FPGARelated.com
Forums

Implementing Multi-Processor Systems in FPGAs

Started by Paul Hartke February 24, 2005
I finally got around to watching the "Implementing Multi-Processor Systems
in FPGAs" TechOnLine Webcast:
http://seminar2.techonline.com/s/altera_feb1005
http://seminar2.techonline.com/~additionalresources/altera_feb1005/altera_Feb10_slides_edited.pdf

Based on this seminar and my own imagination, I can envision quite a lot of
potential usage models.  However, I was wondering to what level folks are
_actually_ using multiple soft-core processors in an FPGA for their
commercial, academic, and/or personal projects right now.

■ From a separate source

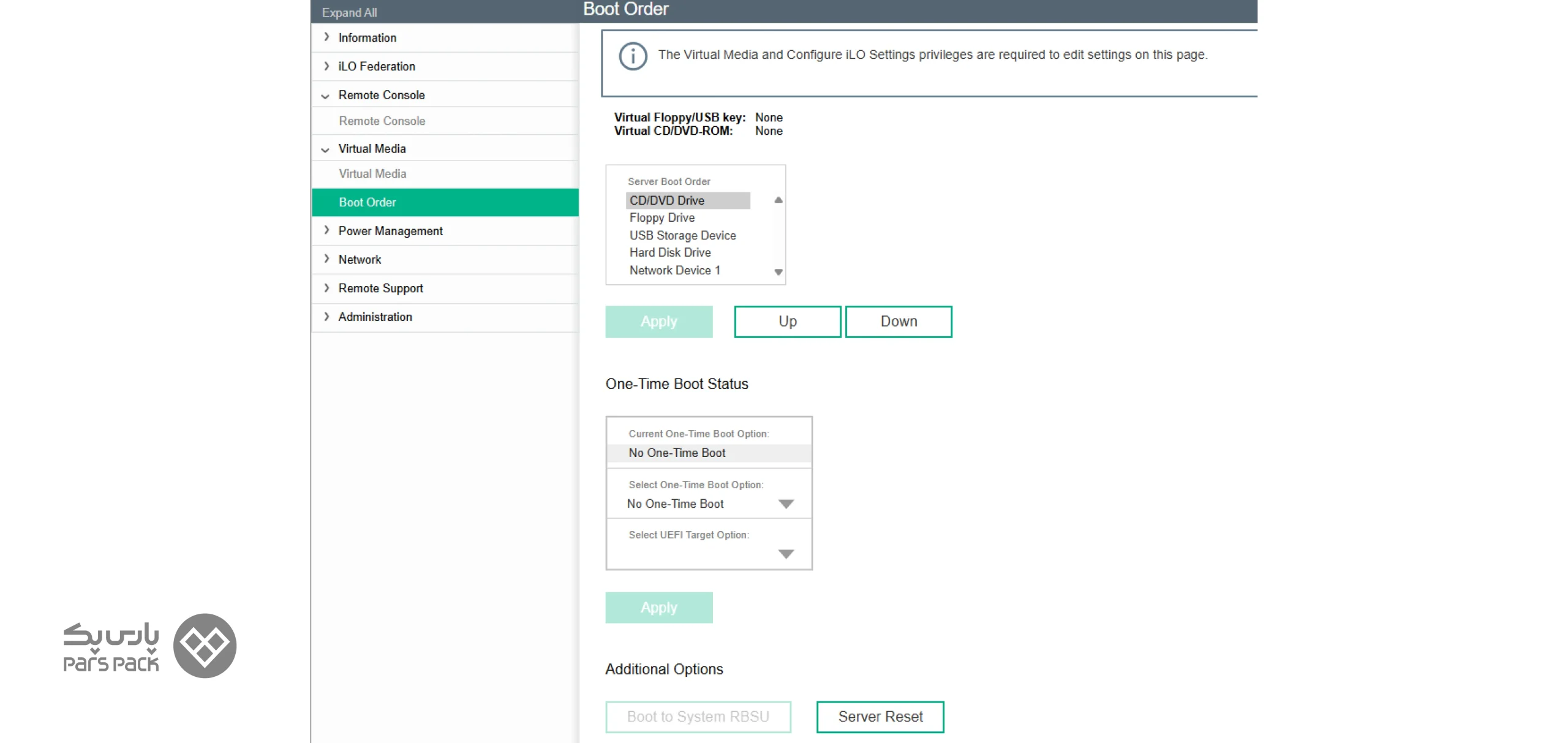The height and width of the screenshot is (743, 1568).
Task: Open the Boot Order menu item
Action: 445,202
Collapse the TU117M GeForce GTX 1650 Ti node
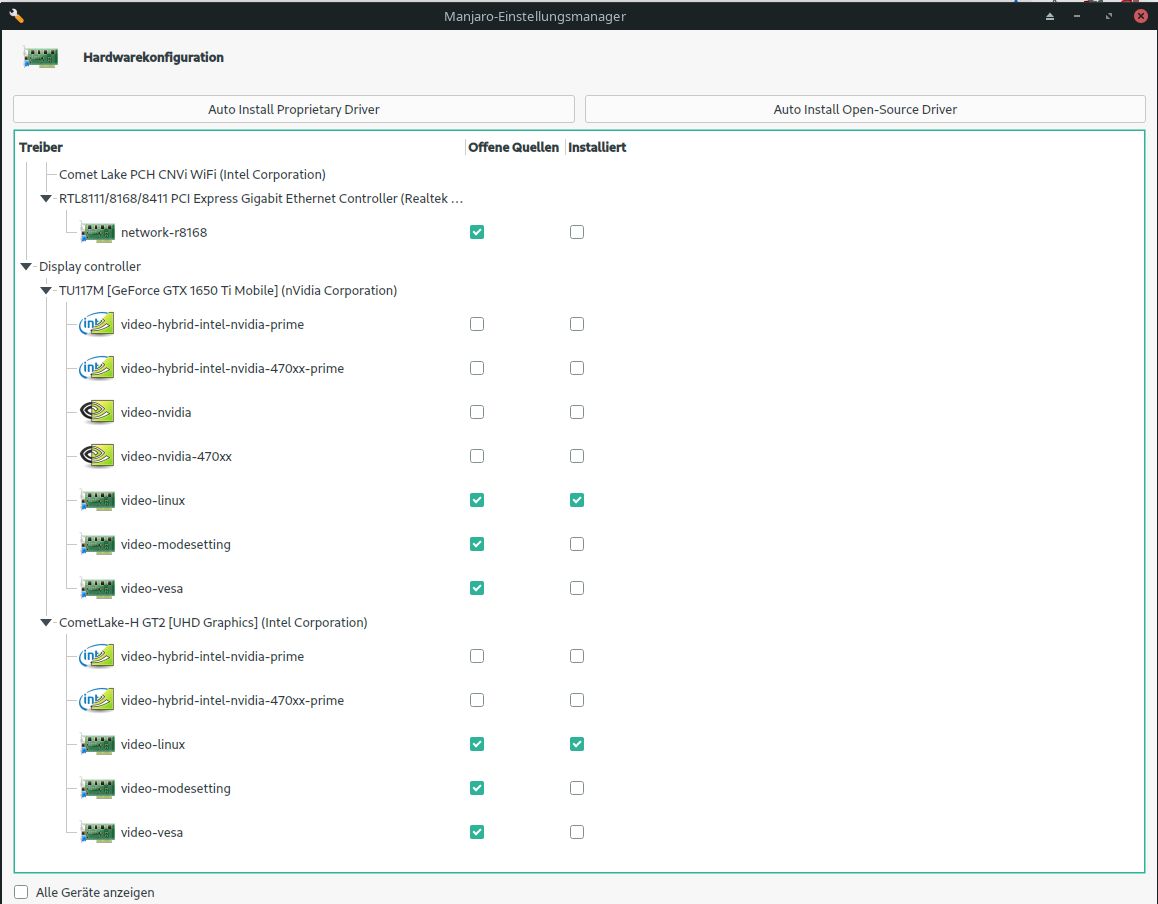Screen dimensions: 1158x904 point(46,291)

What is the overall architecture--how many processors are used?  How do the
processors coordinate their activities?  How is data processing distributed
across them?  Is the code/data stored in on-chip memory or externally?

Thanks.
Paul
I have one of the Stratix II development kit with the EP2S60. Just out
of curosity I wanted to see if how many processors I could fit on a
device like that. I was able to add sixteen of the fast processors. I
gave each a little on chip RAM and ROM to bootstrap with. And I
implemented a SDRAM controller. That used up approximatel 78 % of the
device. The discouraging factor from my little experiment was that SOPC
Builder became almost impossibly slow. SOPC Builder is a JAVA
application. It spent a lot of time looking for conflicts.

When I have the time my next little experiment is to create a working
dual or quad processor. My long term goal is create a single chip,
multiprocessor, 3d - graphics system with a similar api as OpenGL.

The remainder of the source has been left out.